WHAT TO WORK ON: What needs reproducing is the run of lines in the data below starting at the line with "Open the Típus dropdown" and ending at the line with "Viewport: 384px width, 340px height.", both ends included. Copy it exactly, without pictures, and add nothing.

DATA EXTRACTS:
+--

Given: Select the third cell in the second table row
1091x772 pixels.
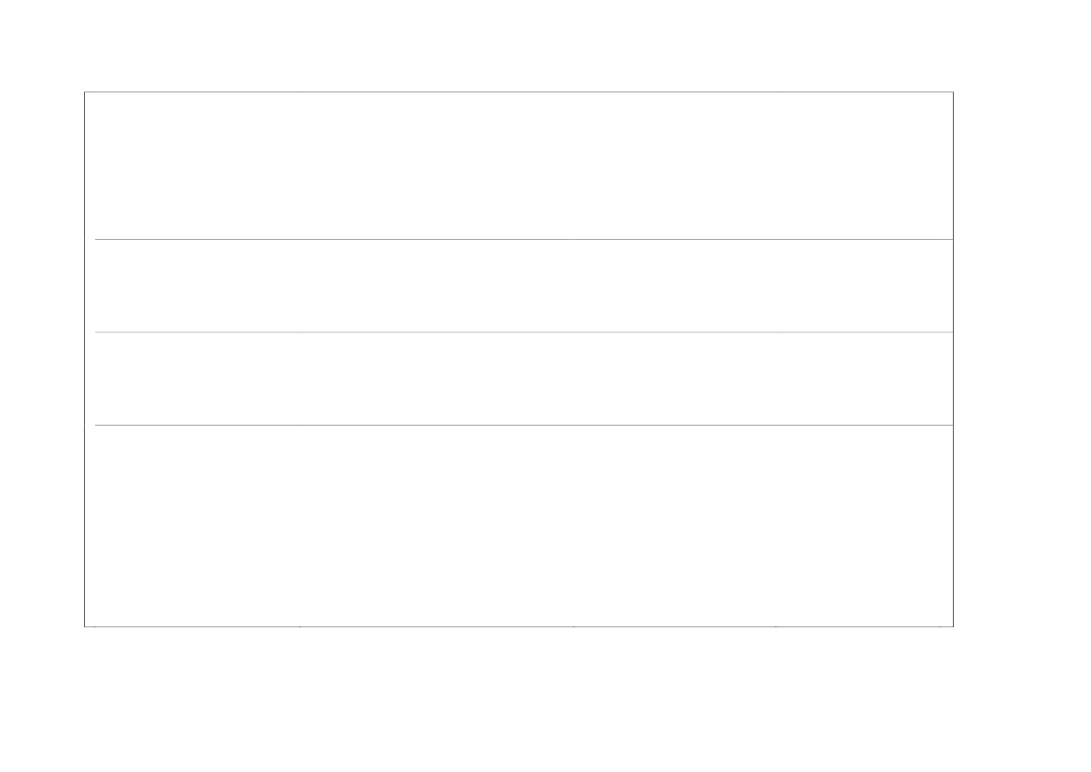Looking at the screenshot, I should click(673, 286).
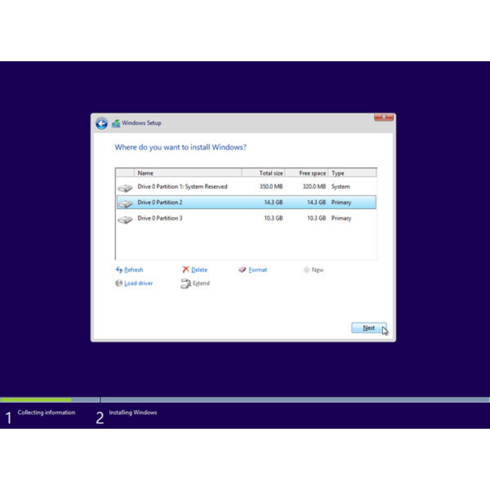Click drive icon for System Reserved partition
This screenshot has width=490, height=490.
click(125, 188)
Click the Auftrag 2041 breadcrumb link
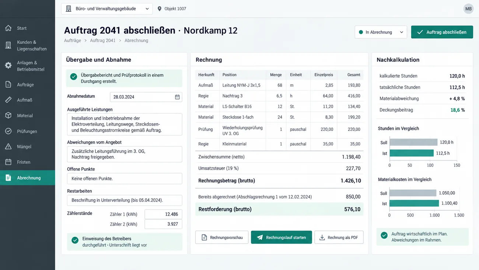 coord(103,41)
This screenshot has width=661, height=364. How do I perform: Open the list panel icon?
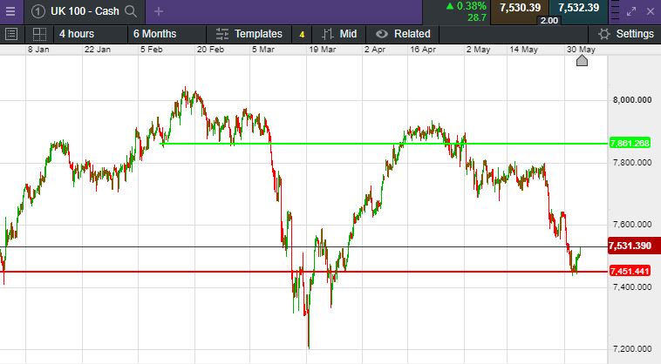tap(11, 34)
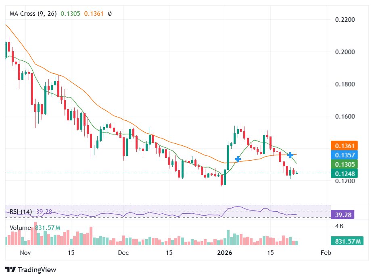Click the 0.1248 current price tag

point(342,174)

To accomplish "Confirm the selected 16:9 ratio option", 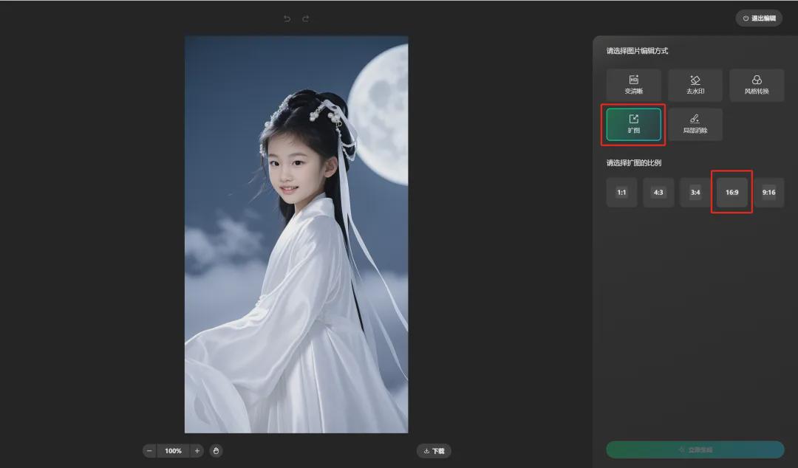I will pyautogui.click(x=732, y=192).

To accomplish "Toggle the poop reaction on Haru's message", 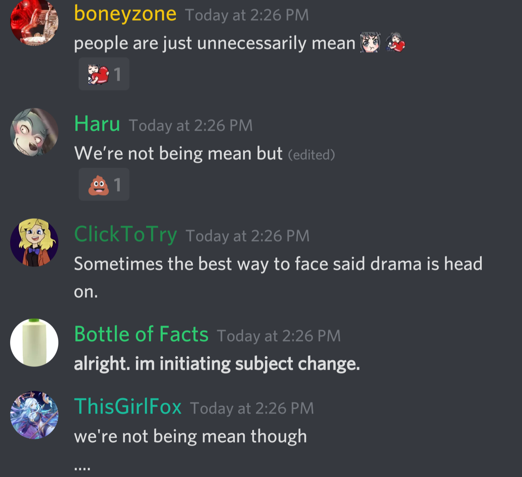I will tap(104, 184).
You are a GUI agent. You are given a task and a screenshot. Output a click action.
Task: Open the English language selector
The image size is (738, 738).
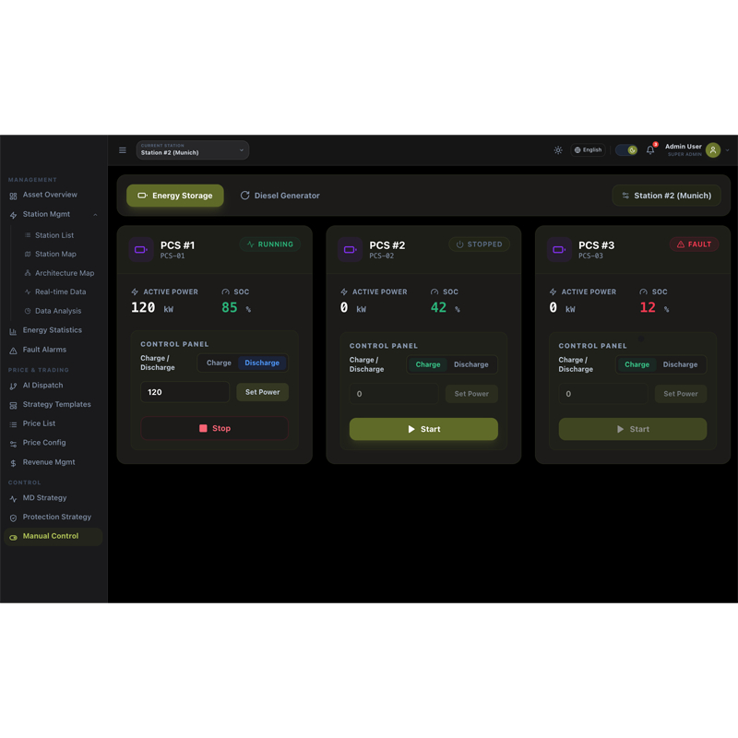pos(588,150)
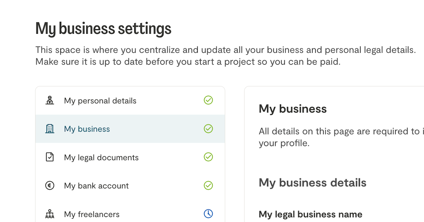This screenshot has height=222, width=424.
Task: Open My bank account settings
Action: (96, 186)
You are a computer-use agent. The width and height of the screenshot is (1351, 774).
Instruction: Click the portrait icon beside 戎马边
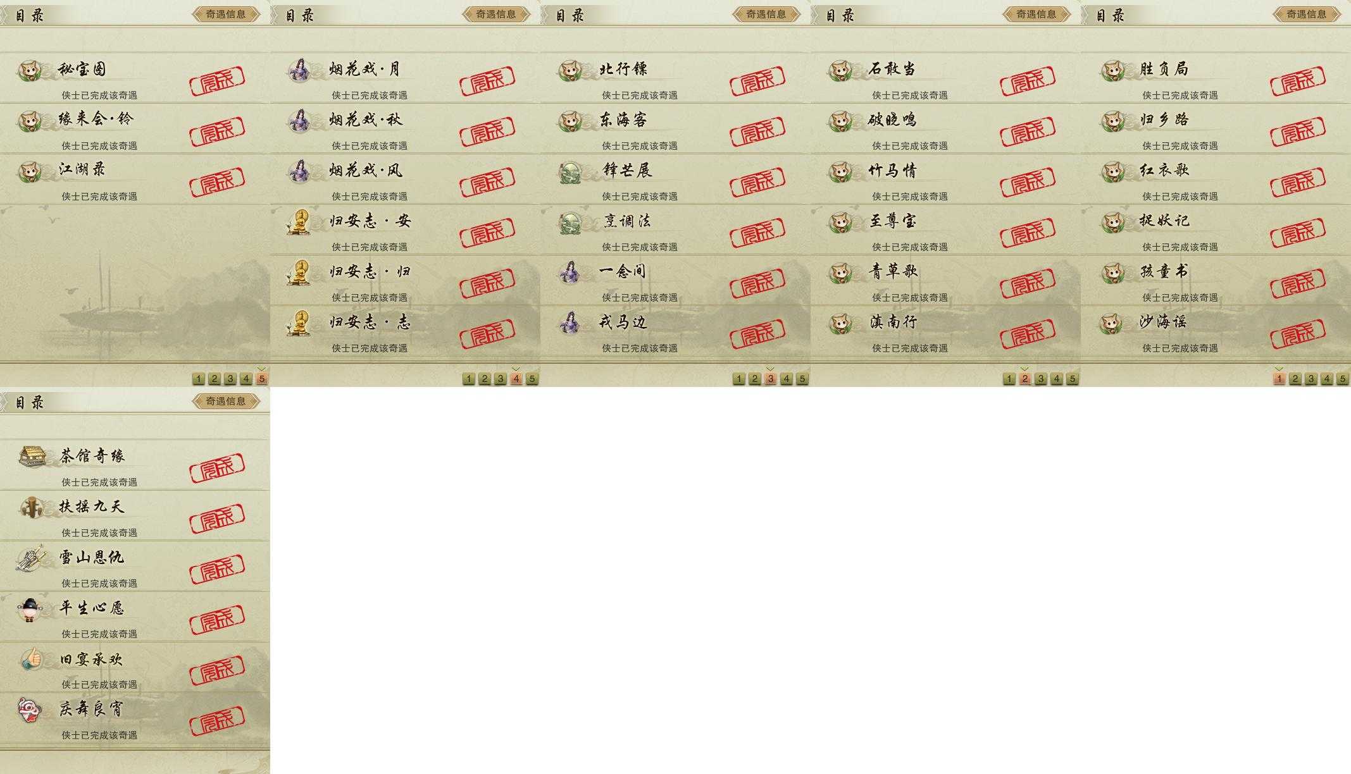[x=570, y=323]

+--

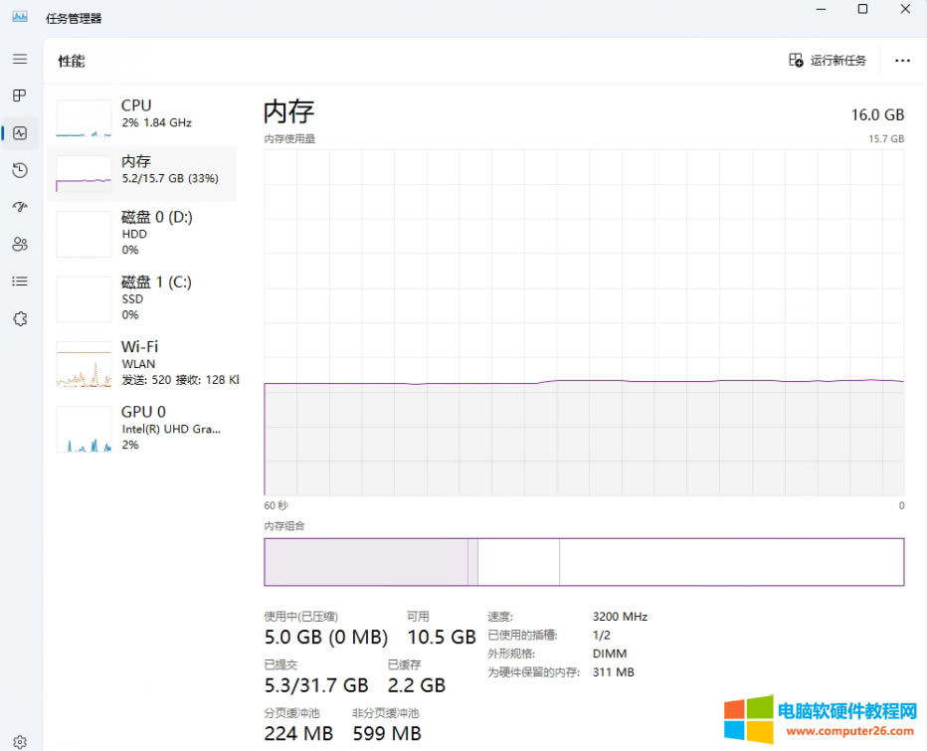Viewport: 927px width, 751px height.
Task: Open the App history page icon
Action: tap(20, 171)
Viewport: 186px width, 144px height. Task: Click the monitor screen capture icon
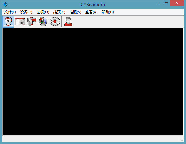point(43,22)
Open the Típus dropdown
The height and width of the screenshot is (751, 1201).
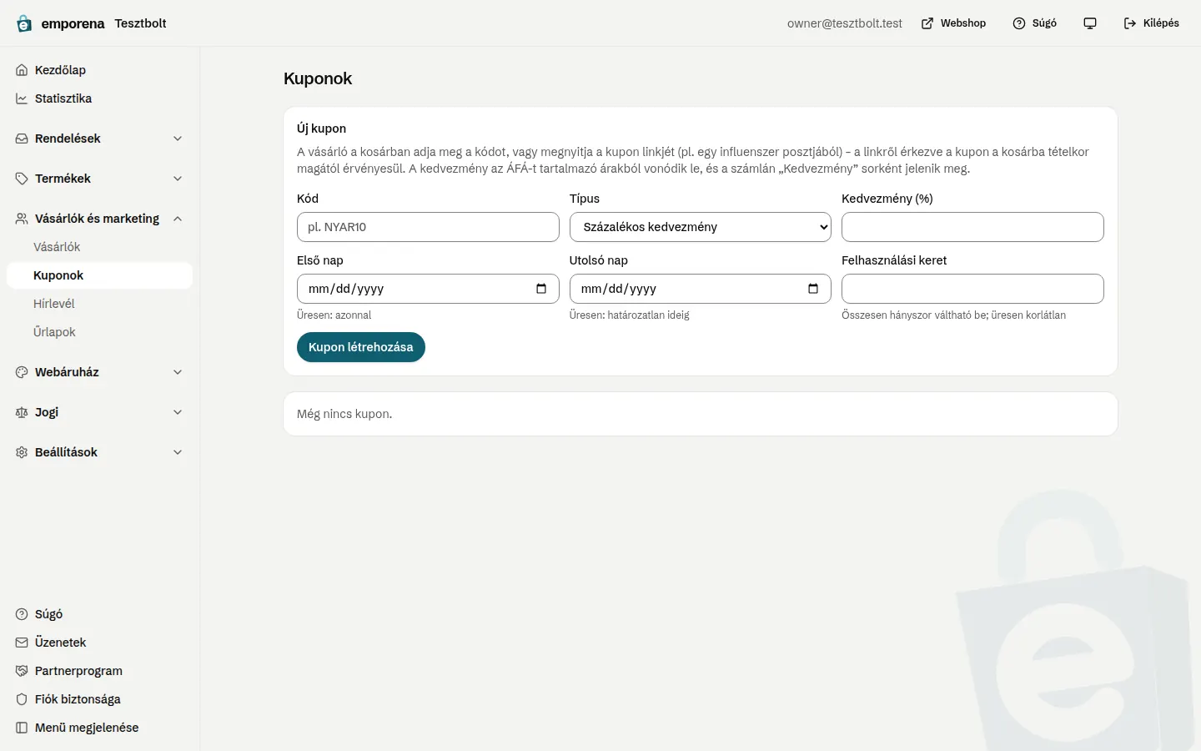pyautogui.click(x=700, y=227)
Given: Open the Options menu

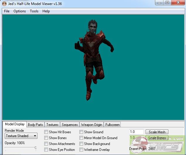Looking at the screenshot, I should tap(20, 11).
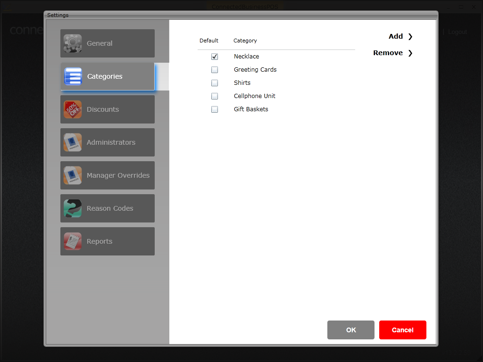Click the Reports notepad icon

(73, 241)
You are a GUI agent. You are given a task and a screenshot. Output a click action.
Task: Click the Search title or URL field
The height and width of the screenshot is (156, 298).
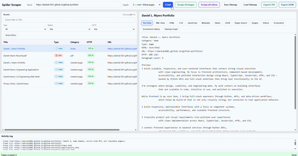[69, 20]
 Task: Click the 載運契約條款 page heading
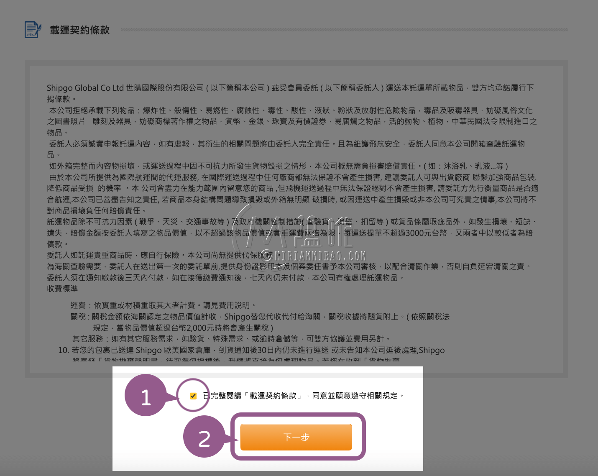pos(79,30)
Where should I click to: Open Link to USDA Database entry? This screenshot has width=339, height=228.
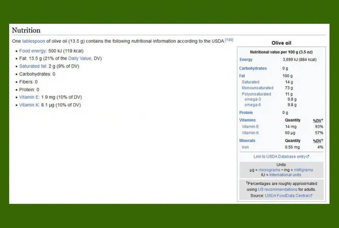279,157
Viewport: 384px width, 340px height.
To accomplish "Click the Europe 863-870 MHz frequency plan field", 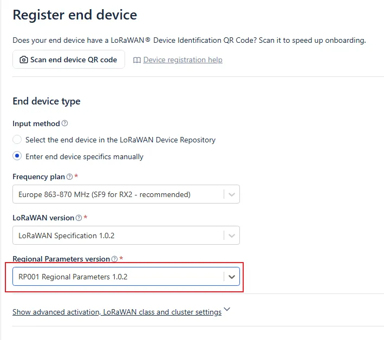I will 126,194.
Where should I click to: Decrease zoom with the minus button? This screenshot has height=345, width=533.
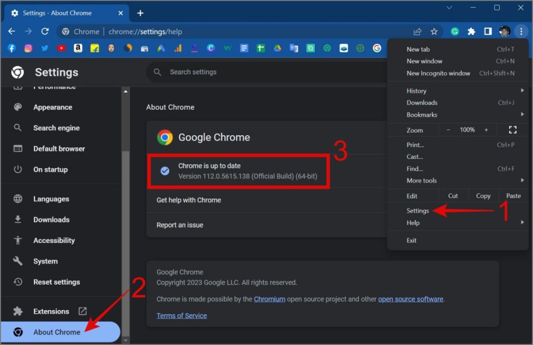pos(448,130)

+--

ANSWER TO THE PROBLEM:
Open the Típus dropdown
The height and width of the screenshot is (751, 1201).
pyautogui.click(x=700, y=227)
Given: Open the Options menu

Looking at the screenshot, I should tap(20, 11).
Click the Reports notepad icon

(73, 241)
You are a GUI agent. You are given a task and a screenshot. Output a click action.
Task: Click the Search title or URL field
The height and width of the screenshot is (156, 298).
[69, 20]
 Task: Click the 載運契約條款 page heading
pos(79,30)
Where should I click to: Open Link to USDA Database entry? This screenshot has width=339, height=228.
279,157
Viewport: 384px width, 340px height.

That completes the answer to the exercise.